Para quem não nasceu em berço de ouro, a vida é bastante dura e não dá margem para corpo mole e desânimo, caso a pessoa queira vingar, ter um certo conforto material e envelhecer com dignidade.
Se a pessoa deseja se aventurar pelas artes, a coisa fica ainda mais complexa. E todos nós sabemos que não faltam os exemplos de músicos que comeram o pão que o diabo amassou para ter uma carreira.
E quem falou sobre isso recentemente foi a frontwoman do Halestorm, Lzzy Hale, que passou um inferno para gravar seu primeiro disco, que é autointitulado e saiu em 2009.
No novo episódio do podcast Heavy Stories, ela contou: “Tínhamos ido de carro para Los Angeles [vindo de sua cidade natal, Red Lion, Pensilvânia] pela primeira vez, só para tentar encontrar um produtor e talvez compor algo, nos inspirar.
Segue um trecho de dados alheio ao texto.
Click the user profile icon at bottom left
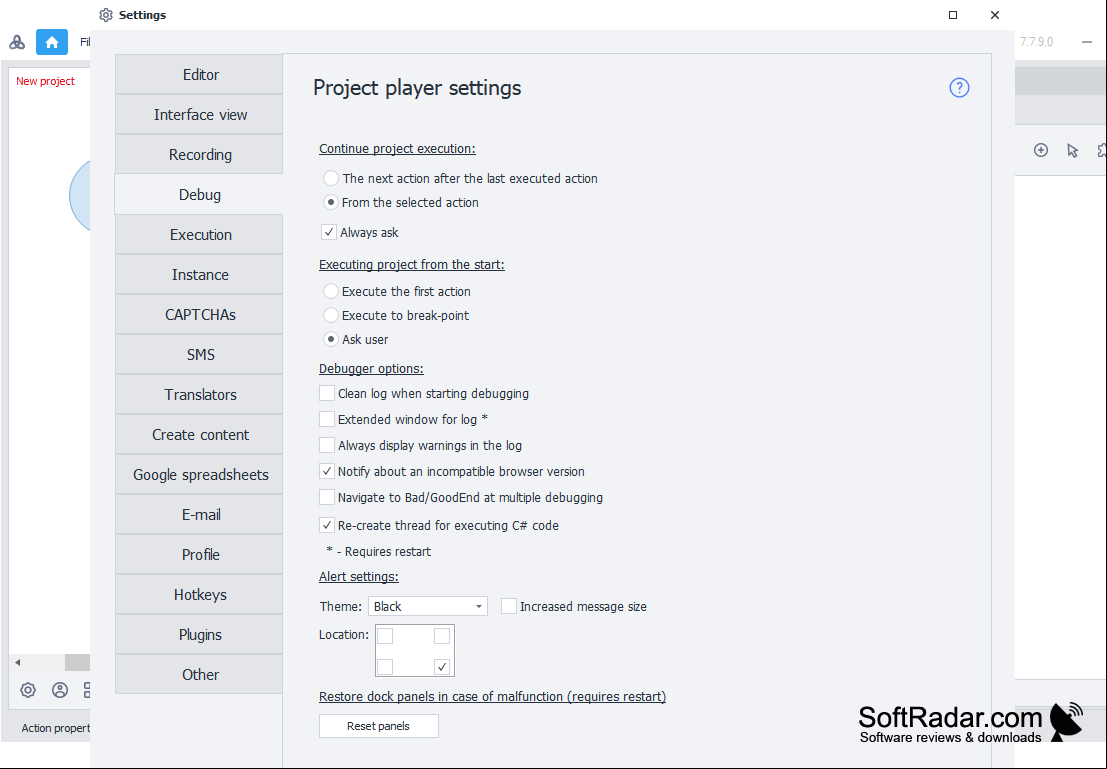Screen dimensions: 1107x769 pos(60,690)
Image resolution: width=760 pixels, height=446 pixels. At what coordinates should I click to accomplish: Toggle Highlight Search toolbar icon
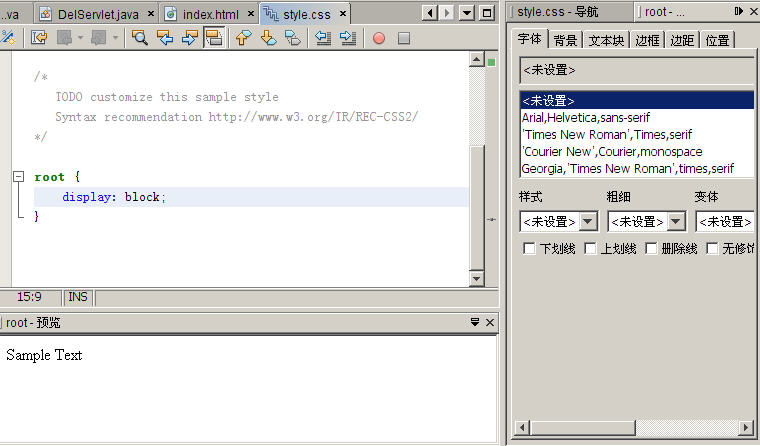coord(213,38)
As coisas deram errado porque a gravadora demitiu o nosso contato.
Ficamos presos na Califórnia e não tínhamos dinheiro para voltar para casa. Sobrevivemos a um deslizamento de terra, uma enchente, um incêndio e um terremoto. Vivíamos com cerca de 20 dólares por dia, e sempre que algo assim acontecia, pegávamos os poucos dólares que tínhamos e íamos até a mercearia da esquina comprar a garrafa de champanhe mais barata, por 5 dólares”.
“Não importa o que acontecesse, éramos nós quatro contra o mundo! Um brinde a nós”, festejou a cantora. “E fazíamos isso sempre, só para manter o moral elevado e pensar: ‘Será que estamos loucos por fazer isso? Provavelmente’! Mas era o nosso sonho fazer a banda acontecer”.
E por falar em Halestorm, o grupo lançou em agosto de 2025 pela Atlantic Records o seu novo disco, o sexto de sua carreira, que se chama Everest.
Além da vocalista e guitarrista Lzzy Hale, o Halestorm conta com os trabalhos de Arejay Hale (bateria), Joe Hottinger (guitarra) e Josh Smith (baixo). Foi este time, que ao lado do produtor Dave Cobb (Brandi Carlile, Chris Stapleton, Jason Isbell), que deu vida a Everest.